Building in Bologna, Italy

Palazzo Zani is a Renaissance palace on via Santo Stefano 56 in central Bologna, region of Emilia Romagna, Italy.

==History==
Construction of the palace was commissioned from Marc’Antonio Zani, from the architect Floriano Ambrosini. The palace was completed in 1594. The facade has a giant order of pilasters, standing atop a rusticated portico. The courtyard had an illusionistic fresco (1785) painted by Antonio Bonetti. The ground floor has frescoes by Girolamo Mattioli, while the ceiling of the main salon was decorated by a young Guido Reni with frescoes of the Fall of Phaeton. The Zani family once owned the Madonna of the Rose by Parmigianino, sold in 1732, and now in the collection at Dresden.

The Reni fresco is surrounded by later embellishments including the Four Elements at the angles by Gaetano Gandolfi, and quadratura by Serafino Barozzi.
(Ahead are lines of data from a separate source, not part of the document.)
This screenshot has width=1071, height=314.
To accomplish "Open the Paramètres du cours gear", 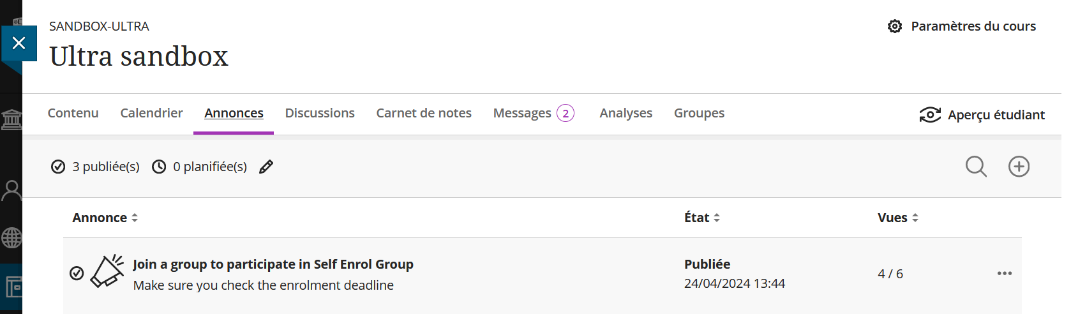I will [x=895, y=26].
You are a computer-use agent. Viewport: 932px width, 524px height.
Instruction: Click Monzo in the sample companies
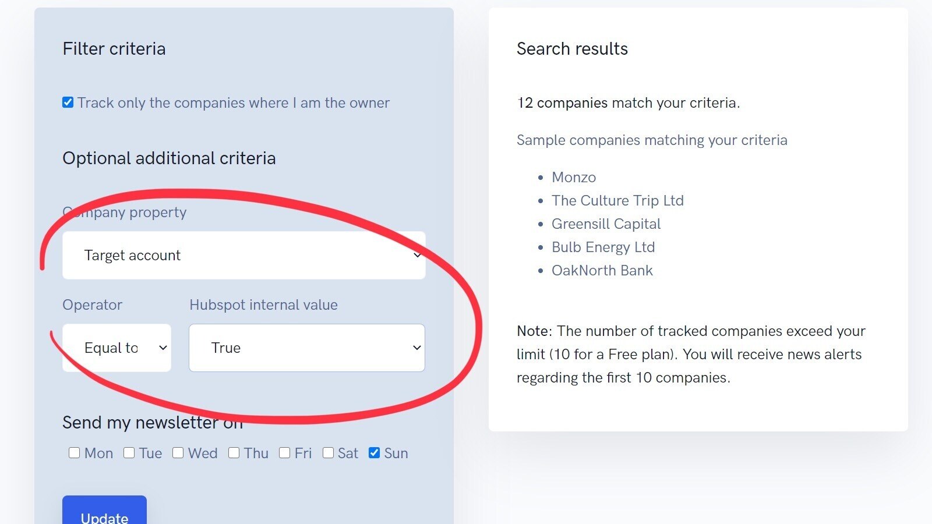pos(574,177)
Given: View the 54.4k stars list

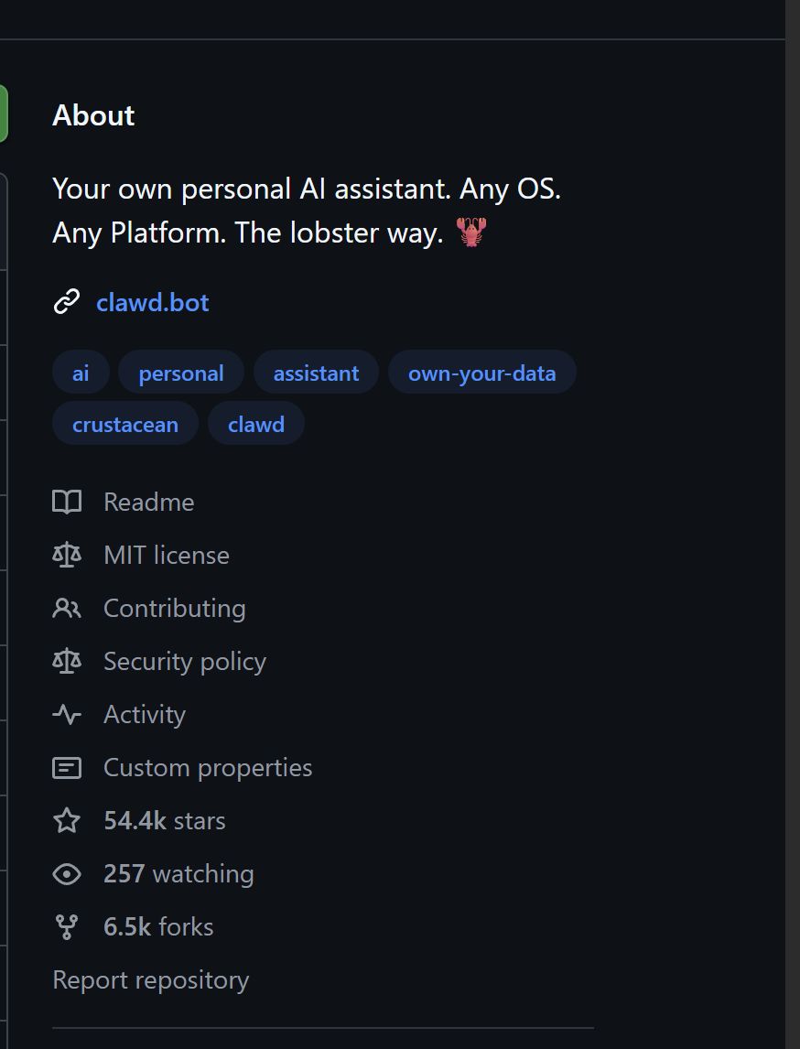Looking at the screenshot, I should [165, 820].
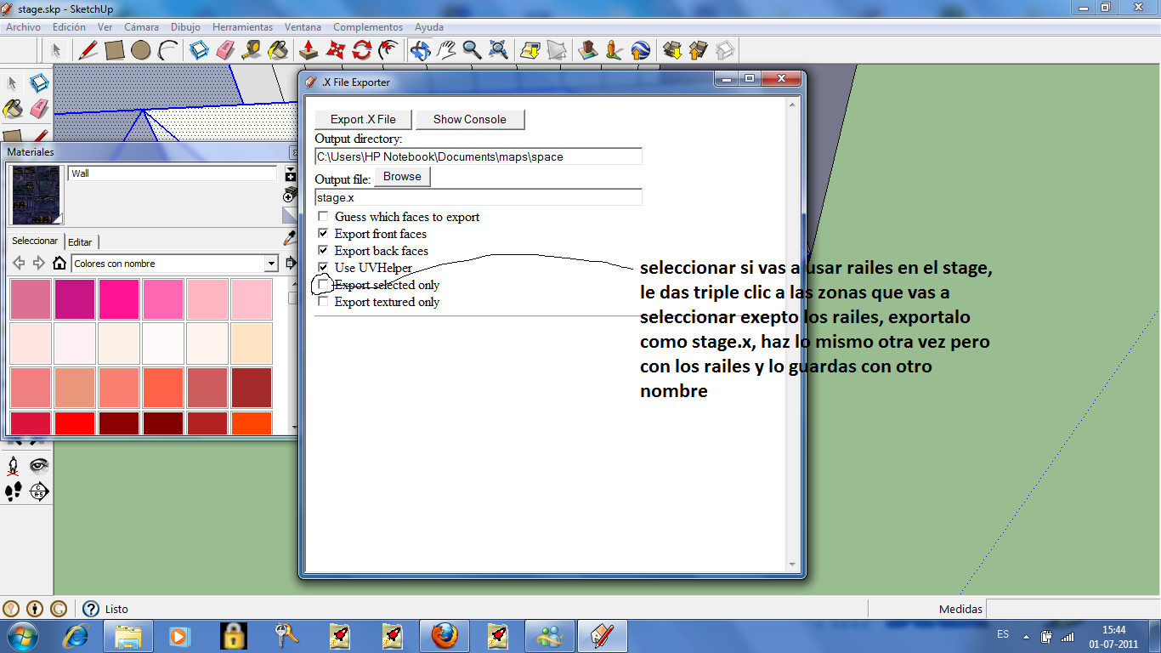Open the model in Google Earth

[x=640, y=50]
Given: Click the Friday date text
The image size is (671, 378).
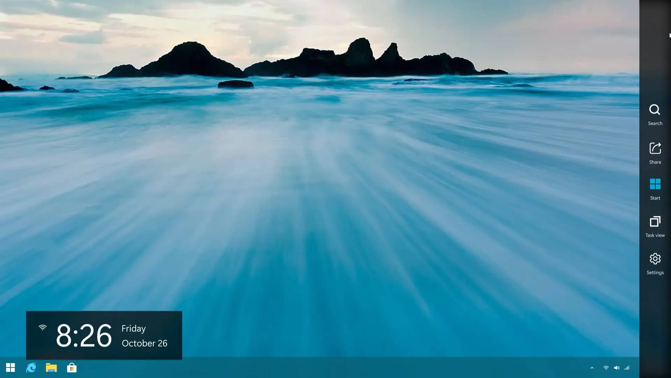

The stucco work was completed by Giacomo De Maria. The bas-reliefs over the doors, illustring events of the myth of Phaeton were completed in the 19th century by Vincenzo Testoni.

In 1745 The palace was acquired by the Abbot Pier Antonio Odorici, treasurer of Pope Benedict XIV. The palace was restructured by the architects Giuseppe Antonio, Camillo Ambrosi, and later Giuseppe Tubertini. In 1840, the palace was acquired by Prince Pietro Pallavicini, who further refurbished the interiors. The palace is now owned by the Bonifica Renana Foundation.